• Written problem:
Copy out the records below, word for word, from the line containing "Task: Choose the" through the line containing "Action: click(116, 107)", both included.

[Records for locating words and elements]
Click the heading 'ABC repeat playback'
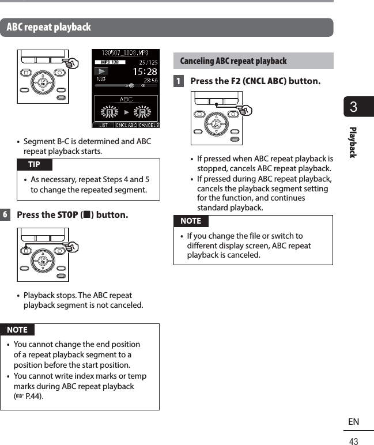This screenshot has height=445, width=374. [x=49, y=27]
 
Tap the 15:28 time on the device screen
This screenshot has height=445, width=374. [x=145, y=73]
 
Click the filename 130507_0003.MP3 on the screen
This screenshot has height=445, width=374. [x=126, y=53]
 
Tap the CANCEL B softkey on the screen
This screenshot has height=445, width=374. [x=148, y=124]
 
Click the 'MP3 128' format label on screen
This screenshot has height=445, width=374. [x=110, y=62]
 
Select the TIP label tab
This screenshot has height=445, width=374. [x=34, y=165]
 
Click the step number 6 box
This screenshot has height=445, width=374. [x=5, y=215]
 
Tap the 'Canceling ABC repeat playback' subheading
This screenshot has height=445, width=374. [x=233, y=61]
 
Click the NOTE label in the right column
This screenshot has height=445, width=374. [x=191, y=221]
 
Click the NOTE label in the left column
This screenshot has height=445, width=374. [x=17, y=330]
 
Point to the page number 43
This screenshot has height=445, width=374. [x=353, y=441]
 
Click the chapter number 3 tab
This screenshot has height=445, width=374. [x=354, y=107]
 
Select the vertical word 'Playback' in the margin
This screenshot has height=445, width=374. [x=353, y=142]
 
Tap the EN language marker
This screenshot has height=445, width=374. [x=353, y=422]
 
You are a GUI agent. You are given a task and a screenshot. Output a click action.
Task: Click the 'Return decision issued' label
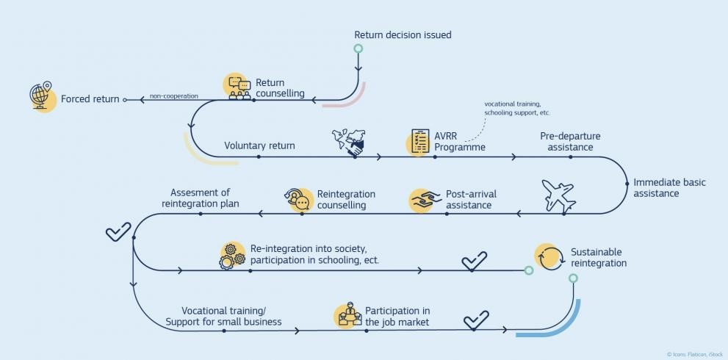pos(403,35)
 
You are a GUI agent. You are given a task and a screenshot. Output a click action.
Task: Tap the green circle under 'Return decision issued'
pos(358,49)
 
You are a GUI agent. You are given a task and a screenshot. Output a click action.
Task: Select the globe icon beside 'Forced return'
pos(42,96)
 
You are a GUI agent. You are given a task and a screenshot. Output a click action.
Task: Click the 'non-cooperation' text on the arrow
pos(174,96)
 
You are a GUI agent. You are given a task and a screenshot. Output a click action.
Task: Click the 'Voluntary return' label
pos(259,145)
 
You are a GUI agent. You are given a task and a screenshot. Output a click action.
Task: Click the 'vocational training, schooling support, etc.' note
pos(517,108)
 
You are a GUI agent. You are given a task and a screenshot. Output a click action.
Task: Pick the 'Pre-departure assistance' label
pos(570,142)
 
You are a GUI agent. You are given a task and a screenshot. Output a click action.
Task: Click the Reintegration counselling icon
pos(298,199)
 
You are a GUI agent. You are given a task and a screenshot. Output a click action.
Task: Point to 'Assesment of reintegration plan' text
pos(200,198)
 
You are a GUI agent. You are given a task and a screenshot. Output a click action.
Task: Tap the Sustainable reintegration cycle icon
pos(547,257)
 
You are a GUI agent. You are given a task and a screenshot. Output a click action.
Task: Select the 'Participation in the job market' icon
pos(348,315)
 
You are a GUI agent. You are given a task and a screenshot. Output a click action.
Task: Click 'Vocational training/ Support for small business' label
pos(223,317)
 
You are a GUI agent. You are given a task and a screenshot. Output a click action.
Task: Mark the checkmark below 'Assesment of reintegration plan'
pos(118,231)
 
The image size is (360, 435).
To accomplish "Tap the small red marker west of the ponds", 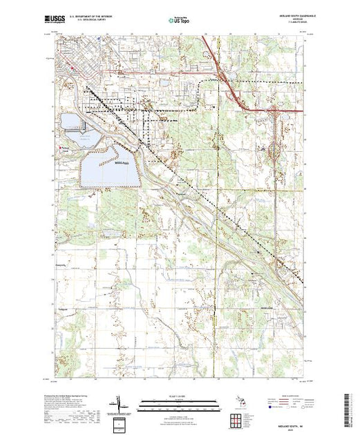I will point(59,147).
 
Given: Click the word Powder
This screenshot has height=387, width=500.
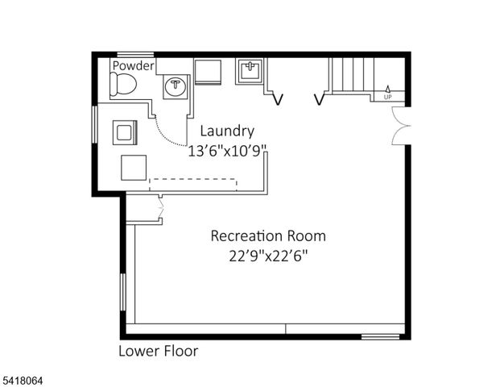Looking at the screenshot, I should pyautogui.click(x=133, y=65).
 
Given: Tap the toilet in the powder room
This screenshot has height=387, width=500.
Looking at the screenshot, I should pyautogui.click(x=125, y=83).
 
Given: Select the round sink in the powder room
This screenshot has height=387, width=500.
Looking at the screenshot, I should pyautogui.click(x=176, y=85).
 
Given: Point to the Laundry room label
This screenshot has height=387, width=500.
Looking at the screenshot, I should pyautogui.click(x=227, y=131).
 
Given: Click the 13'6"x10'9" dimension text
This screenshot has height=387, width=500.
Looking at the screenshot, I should pyautogui.click(x=227, y=150).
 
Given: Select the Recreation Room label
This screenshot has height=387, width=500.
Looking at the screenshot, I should pyautogui.click(x=268, y=236).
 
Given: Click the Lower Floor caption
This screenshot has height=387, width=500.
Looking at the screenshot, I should pyautogui.click(x=158, y=351).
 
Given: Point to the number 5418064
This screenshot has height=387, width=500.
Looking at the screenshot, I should pyautogui.click(x=28, y=376).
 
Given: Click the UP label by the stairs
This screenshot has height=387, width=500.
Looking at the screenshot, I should pyautogui.click(x=387, y=97).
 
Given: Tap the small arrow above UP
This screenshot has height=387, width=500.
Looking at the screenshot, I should pyautogui.click(x=387, y=89).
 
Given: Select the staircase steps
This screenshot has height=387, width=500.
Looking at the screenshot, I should pyautogui.click(x=351, y=76).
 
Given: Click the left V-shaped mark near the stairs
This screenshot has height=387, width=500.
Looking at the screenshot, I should pyautogui.click(x=279, y=100).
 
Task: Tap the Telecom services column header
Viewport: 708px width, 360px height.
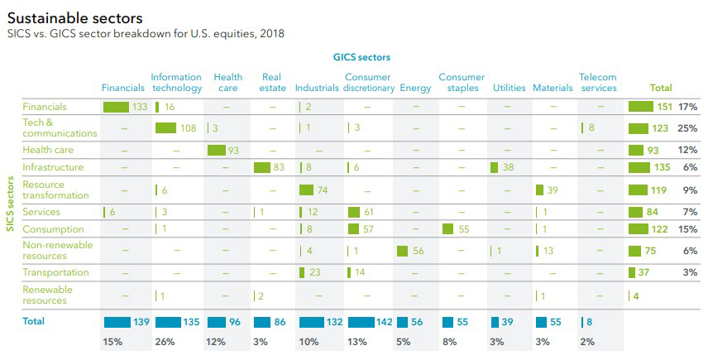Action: click(598, 83)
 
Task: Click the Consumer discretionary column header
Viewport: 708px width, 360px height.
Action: click(369, 83)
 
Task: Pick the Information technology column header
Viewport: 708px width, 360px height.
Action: click(176, 83)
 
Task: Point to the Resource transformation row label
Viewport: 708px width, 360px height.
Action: click(55, 190)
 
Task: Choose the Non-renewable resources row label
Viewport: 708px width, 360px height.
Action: click(57, 251)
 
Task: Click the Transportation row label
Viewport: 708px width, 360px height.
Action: click(55, 272)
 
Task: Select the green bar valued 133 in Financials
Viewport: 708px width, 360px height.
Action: click(116, 107)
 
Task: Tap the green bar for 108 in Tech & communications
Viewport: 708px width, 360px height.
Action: click(165, 127)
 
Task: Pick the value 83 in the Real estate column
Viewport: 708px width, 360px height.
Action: click(280, 168)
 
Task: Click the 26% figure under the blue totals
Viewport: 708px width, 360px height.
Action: click(165, 342)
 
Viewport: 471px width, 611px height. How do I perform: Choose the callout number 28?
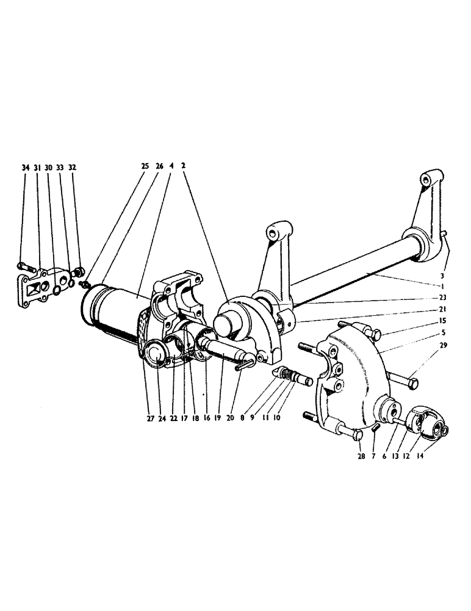(360, 456)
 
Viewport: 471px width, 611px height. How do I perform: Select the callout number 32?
(73, 167)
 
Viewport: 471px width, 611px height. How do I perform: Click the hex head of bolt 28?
(358, 436)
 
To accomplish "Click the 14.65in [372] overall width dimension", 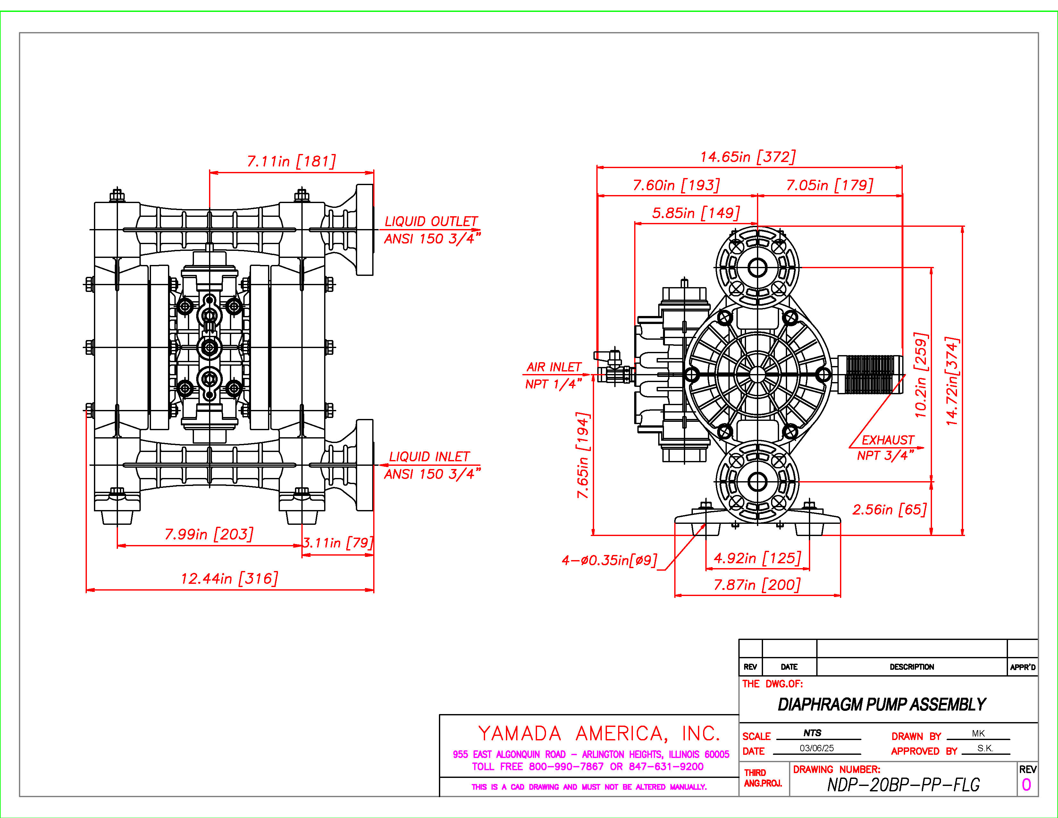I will [x=747, y=157].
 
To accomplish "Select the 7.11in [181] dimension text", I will [x=291, y=161].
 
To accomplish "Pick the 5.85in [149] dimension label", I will [x=696, y=213].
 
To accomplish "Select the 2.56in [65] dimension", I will [x=889, y=509].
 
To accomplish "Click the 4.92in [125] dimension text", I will [x=757, y=558].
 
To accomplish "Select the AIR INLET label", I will [x=554, y=367].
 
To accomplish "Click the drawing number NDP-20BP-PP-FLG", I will [x=903, y=785].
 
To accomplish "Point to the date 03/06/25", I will [x=817, y=748].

• Result of this exercise:
Task: Choose the Non-renewable resources row label
Viewport: 708px width, 360px height.
Action: click(57, 251)
 
Task: Click the Transportation row label
Viewport: 708px width, 360px height.
Action: click(55, 272)
 
Task: Select the green bar valued 133 in Financials
Viewport: 708px width, 360px height.
Action: click(116, 107)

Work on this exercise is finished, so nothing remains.